When you build a program for Daisy, the Makefile displays how the various memory locations are used. Here’s the output when I set the delay to 60 seconds, in the SDRAM:
Memory region Used Size Region Size %age Used
FLASH: 73280 B 128 KB 55.91%
DTCMRAM: 0 GB 128 KB 0.00%
SRAM: 12188 B 512 KB 2.32%
RAM_D2: 16 KB 288 KB 5.56%
RAM_D3: 0 GB 64 KB 0.00%
BACKUP_SRAM: 12 B 4 KB 0.29%
ITCMRAM: 0 GB 64 KB 0.00%
SDRAM: 11520012 B 64 MB 17.17%
QSPIFLASH: 0 GB 8 MB 0.00%

1 Like

thanks teleplayer, this is exactly what I was looking for.
my limit of 12300 sounds about right for 2.3 secs at 96k.

I hope I don´t ask for too much, but how would I implement this?
It should not be in the main.cpp, but rather in the effect.h or effect.cpp.

here is my graindelay.h as an example which shows errors, because I don´t really know how to implement the bss-line:

#pragma once

#include <cmath>
#include <algorithm>
#include "my_effect.h"
#include "daisy_seed.h"
#include <random>

const size_t gBufferSize = 192000; 



class gdelay : public my_effect {
private:
    static gdelay<int 192000>DSY_SDRAM_BSS gBufferSize;
    
    std::mt19937 rng; // Mersenne Twister random number generator
    std::uniform_real_distribution<float> dist; // Uniform distribution
public:
    float gaudioBuffer[gBufferSize];
    float latchedGSize[8] = {0};

    float gCounter = 0;
    float gCounter_ = 0;
    int gTrig = 0;

    float walkIndex[8] = {0};
    float walkIndex_[8] = {0};
    float gwindow[8] = {0};
    float readIndex[8] = {0};
    float rawIndex=0;
    float rawIndex_ = 0;    
    int writeIndex = 0;

    float speed = .25f;
    float pitch = 1.0f;

    float gSize = 1028; 
    float sample[8] = {0};
    float index0[8] = {0};
    float index1[8] = {0};
    float frac[8] = {0};
    float xfade = 0;
    float xfadeIn = 0, xfadeOut = 0;
    float rate = 0;
    float windowedSample = 0;

    float jitter = 0;
    
    


    gdelay();
    ~gdelay();

    void process(float* in, float* out);
    float interpolate(float a, float b, float t);
    float random(float min, float max);
};

//#endif // GDELAY_H

got it:

#pragma once

#include <cmath>
#include <algorithm>
#include "my_effect.h"
#include "daisy_seed.h"
#include <random>

const size_t gBufferSize = 192000; // Adjust to stay within memory limits



class gdelay : public my_effect {
private:
        // Allocate gBufferSize to SDRAM
    static float DSY_SDRAM_BSS sdram_buffer[gBufferSize];
    
    std::mt19937 rng; // Mersenne Twister random number generator
    std::uniform_real_distribution<float> dist; // Uniform distribution
public:
    float gaudioBuffer[gBufferSize];

unfortunately, it is not working at all.
it shows sdram usage while compiling but the app will crash immediately.

this is my .h:

#pragma once

#include "my_effect.h"
#include "daisy_seed.h"

const size_t kBufferSize = 192000;

class stutter : public my_effect {
private:   

public:
    static float DSY_SDRAM_BSS kBuffer[kBufferSize];
    float* kaudioBuffer;

and the cpp:

#include "stutter.h"
#include <algorithm> // for std::fill
#include <cmath>     // for fmod

float stutter::kBuffer[kBufferSize];


// Constructor
stutter::stutter() {
    std::fill(kBuffer, kBuffer + kBufferSize, 0.0f);
    
    kaudioBuffer = kBuffer; 
     
}

// Destructor
stutter::~stutter() {

}

float stutter::interpolate(float a, float b, float t) {
    return a + t * (b - a);
}

// Process function
void stutter::process(float* in, float* out) 

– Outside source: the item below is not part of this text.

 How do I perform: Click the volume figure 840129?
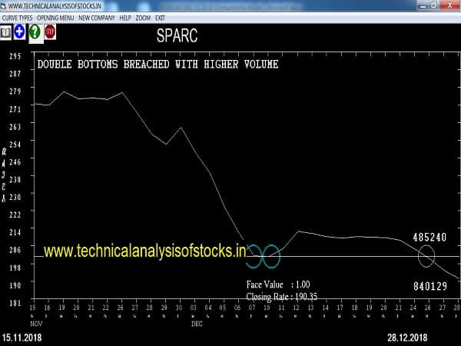tap(429, 285)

It is unrealistic to expect somebody to debug that from a snippet of code.

I understand that, but this is just the code including the memory allocation.

the code works perfectly when I don´t attempt to use sdram.

what should I do?

chat gpt is no help here unfortunately…

What to do?

Provide a minimal piece of complete, buildable, runnable code which demonstrates what works, and what doesn’t work.

This seems (to me, at least) obvious, when asking others to figure out your stuff.

But I suspect the problem is, you can’t access SDRAM in code which runs before the board is initialized. So, don’t use the constructor for this.

This is why, in Daisy, many classes use an Init() function, which is called after the hardware Init() is called.

thanks so much teleplayer, this saved the day.